2020 : l’électrification ouvre une nouvelle étape sans effacer les choix techniques historiques
En 2020, le MX-30 devient le premier véhicule électrique à batterie produit en série par Mazda. Cette arrivée relativement tardive dans l’électrique illustre la stratégie prudente du constructeur, qui continue parallèlement à travailler sur différentes formes d’électrification et sur l’amélioration des motorisations thermiques et hybrides.
Le moteur rotatif lui-même trouve une nouvelle fonction en 2023 avec le MX-30 R-EV. Il n’est plus utilisé comme moteur principal entraînant directement les roues, comme sur les RX historiques, mais comme générateur au sein d’une chaîne de traction électrifiée. Mazda transforme ainsi l’une des technologies qui ont construit sa réputation en solution adaptée à un contexte automobile différent.

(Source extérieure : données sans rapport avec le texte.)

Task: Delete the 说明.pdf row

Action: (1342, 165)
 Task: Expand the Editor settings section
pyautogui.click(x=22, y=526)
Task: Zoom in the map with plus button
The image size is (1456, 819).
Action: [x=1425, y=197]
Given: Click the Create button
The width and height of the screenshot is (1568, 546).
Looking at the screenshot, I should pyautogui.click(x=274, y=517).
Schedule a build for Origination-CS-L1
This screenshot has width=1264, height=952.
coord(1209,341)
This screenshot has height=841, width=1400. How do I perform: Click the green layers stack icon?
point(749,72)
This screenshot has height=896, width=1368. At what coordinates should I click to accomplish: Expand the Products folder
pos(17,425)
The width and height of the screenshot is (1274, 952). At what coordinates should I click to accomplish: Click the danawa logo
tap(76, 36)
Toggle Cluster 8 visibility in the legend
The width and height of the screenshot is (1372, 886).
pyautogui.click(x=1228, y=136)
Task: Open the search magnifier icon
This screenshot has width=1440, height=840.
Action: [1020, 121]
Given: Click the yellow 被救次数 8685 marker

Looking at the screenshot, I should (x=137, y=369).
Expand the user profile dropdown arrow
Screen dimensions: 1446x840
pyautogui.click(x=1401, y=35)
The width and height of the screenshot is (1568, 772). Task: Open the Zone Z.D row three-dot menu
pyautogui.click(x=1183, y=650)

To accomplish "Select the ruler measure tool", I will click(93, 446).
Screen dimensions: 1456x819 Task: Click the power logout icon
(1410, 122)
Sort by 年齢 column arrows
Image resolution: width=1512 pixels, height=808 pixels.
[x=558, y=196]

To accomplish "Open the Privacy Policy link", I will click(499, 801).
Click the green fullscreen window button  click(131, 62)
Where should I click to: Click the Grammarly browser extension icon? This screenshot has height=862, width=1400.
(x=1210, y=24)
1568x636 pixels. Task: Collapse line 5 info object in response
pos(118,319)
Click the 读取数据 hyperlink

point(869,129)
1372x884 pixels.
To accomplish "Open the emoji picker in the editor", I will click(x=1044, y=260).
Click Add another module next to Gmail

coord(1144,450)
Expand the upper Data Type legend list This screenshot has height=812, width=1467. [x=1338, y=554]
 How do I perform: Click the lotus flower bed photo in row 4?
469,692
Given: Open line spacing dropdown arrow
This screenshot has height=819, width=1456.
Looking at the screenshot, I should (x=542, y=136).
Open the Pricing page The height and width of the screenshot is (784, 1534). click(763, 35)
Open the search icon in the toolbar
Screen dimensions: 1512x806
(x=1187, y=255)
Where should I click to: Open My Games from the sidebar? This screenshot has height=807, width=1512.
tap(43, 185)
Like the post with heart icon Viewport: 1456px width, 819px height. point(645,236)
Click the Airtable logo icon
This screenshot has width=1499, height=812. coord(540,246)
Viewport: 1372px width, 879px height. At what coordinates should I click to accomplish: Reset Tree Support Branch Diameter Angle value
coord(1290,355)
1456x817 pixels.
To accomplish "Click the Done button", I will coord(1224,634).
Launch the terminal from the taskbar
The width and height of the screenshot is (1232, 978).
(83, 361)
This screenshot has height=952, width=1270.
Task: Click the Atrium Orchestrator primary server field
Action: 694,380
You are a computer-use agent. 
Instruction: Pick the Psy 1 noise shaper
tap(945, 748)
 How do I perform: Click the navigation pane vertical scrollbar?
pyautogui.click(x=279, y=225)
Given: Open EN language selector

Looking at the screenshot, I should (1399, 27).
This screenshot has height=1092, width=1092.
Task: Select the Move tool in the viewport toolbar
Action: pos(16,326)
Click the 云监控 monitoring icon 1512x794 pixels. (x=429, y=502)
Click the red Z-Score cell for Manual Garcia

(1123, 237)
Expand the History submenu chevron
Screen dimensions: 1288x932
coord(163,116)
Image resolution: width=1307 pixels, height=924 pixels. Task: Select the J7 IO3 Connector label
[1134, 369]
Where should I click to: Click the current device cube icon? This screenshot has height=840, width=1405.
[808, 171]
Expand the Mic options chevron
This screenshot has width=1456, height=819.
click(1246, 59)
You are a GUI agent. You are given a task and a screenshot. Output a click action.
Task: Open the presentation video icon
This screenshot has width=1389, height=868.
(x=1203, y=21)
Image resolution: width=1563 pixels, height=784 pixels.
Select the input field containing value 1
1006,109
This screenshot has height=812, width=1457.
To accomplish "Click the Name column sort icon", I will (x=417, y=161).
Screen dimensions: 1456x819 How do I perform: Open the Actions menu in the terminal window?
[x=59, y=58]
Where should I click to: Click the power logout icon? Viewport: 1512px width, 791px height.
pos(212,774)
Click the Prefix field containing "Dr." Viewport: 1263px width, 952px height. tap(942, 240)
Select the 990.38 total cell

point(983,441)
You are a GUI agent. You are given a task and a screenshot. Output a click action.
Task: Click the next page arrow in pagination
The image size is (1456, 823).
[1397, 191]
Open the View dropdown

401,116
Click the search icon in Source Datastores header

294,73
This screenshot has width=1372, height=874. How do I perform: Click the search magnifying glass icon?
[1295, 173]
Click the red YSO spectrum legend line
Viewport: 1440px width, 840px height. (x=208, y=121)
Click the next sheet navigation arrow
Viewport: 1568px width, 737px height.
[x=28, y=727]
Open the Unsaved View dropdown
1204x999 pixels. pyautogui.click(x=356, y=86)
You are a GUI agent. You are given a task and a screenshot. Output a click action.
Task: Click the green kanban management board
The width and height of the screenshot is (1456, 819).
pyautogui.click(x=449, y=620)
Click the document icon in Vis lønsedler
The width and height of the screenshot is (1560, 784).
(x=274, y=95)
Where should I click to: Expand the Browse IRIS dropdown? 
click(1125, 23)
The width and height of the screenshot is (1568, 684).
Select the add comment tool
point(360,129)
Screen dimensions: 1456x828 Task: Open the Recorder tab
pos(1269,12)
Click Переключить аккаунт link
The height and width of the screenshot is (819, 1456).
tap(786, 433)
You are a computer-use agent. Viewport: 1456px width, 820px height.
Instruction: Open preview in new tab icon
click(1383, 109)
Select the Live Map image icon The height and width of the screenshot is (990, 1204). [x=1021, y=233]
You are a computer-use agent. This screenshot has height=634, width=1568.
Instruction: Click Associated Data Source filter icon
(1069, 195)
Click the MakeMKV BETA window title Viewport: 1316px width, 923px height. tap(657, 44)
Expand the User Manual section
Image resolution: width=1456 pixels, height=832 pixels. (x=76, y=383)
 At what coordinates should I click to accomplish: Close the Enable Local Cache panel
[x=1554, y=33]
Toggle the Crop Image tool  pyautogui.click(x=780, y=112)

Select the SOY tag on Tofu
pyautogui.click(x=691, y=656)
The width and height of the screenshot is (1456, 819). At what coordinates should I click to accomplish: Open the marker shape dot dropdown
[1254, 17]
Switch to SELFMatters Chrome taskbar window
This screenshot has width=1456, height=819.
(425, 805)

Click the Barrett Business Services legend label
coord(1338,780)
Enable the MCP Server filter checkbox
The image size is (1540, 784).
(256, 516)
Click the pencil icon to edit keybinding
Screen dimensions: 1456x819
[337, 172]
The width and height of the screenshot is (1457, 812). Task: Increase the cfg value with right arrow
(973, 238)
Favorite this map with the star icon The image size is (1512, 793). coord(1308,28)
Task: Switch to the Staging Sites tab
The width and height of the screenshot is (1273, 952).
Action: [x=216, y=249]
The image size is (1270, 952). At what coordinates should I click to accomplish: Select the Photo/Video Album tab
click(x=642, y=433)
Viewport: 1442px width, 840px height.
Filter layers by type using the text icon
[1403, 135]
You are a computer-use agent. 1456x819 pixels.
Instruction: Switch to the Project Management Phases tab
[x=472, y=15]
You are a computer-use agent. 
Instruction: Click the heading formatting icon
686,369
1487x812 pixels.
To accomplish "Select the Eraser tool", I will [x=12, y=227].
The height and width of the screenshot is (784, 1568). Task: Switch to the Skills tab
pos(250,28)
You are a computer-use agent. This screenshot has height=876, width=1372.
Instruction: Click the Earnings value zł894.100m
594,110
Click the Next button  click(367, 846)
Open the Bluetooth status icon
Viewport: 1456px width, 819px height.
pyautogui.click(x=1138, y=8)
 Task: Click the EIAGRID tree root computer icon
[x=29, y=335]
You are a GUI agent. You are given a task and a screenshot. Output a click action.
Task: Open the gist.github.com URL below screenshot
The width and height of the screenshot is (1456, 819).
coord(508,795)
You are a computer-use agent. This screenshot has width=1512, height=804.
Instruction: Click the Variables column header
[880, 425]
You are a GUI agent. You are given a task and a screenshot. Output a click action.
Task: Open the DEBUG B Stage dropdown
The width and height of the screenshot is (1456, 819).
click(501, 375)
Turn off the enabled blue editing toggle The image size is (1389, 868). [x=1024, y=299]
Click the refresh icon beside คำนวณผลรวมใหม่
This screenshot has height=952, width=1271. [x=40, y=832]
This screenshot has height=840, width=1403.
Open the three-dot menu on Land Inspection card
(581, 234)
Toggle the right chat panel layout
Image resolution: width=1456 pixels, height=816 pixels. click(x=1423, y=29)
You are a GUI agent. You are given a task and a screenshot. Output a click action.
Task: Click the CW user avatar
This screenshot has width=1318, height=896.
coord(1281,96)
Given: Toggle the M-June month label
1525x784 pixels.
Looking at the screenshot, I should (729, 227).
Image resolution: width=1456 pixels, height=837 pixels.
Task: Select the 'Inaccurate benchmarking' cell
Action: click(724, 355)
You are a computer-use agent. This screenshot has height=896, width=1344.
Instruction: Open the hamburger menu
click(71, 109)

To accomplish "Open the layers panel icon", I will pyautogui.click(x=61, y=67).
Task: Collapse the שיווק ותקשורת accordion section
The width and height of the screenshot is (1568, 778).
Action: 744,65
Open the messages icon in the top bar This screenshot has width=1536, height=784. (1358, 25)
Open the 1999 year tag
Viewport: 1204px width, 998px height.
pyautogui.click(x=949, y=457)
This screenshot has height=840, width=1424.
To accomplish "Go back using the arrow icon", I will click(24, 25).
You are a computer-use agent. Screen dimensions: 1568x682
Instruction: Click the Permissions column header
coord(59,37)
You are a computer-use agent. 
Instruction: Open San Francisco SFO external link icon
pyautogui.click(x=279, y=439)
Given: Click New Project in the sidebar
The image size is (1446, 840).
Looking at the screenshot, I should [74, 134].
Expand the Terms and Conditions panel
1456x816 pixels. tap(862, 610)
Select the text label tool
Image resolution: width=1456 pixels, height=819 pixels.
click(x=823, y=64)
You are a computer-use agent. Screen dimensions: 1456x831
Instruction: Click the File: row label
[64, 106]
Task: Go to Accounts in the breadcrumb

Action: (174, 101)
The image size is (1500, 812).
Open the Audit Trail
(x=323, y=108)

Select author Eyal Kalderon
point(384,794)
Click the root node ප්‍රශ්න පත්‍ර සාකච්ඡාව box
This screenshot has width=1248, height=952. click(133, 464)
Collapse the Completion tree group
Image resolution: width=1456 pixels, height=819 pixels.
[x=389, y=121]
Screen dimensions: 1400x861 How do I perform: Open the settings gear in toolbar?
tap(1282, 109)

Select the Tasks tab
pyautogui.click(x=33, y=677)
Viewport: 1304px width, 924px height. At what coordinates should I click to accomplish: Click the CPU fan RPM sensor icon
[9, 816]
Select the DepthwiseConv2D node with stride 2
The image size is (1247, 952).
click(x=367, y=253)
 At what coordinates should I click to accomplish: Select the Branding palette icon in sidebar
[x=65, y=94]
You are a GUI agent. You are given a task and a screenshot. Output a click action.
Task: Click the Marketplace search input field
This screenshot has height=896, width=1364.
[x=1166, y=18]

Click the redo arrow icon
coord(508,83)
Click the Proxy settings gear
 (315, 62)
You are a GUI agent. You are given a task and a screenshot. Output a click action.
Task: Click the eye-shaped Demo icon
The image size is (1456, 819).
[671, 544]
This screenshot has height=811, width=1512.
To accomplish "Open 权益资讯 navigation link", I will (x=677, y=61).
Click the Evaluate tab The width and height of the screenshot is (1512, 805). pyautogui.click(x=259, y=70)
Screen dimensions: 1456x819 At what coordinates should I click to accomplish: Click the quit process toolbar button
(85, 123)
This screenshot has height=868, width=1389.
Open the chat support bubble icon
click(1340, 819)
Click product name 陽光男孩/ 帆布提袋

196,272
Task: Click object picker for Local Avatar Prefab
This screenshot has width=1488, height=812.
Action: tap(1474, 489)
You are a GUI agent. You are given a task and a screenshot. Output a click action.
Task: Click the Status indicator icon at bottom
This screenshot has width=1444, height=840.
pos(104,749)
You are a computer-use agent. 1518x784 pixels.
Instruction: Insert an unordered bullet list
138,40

Au milieu des années 2020, Mazda reste basée dans la préfecture d’Hiroshima et demeure un constructeur indépendant. Toyota en détient une participation minoritaire d’environ 5 %, sans en être le propriétaire. Face aux investissements considérables nécessaires à l’électrification, la marque privilégie une stratégie combinant plusieurs technologies, l’utilisation de plateformes et d’outils industriels existants ainsi que des coopérations ciblées. Cette approche prolonge une histoire commencée dans le liège en 1920 et progressivement transformée en celle d’un constructeur automobile mondial resté de taille relativement modeste mais régulièrement différencié par ses choix techniques.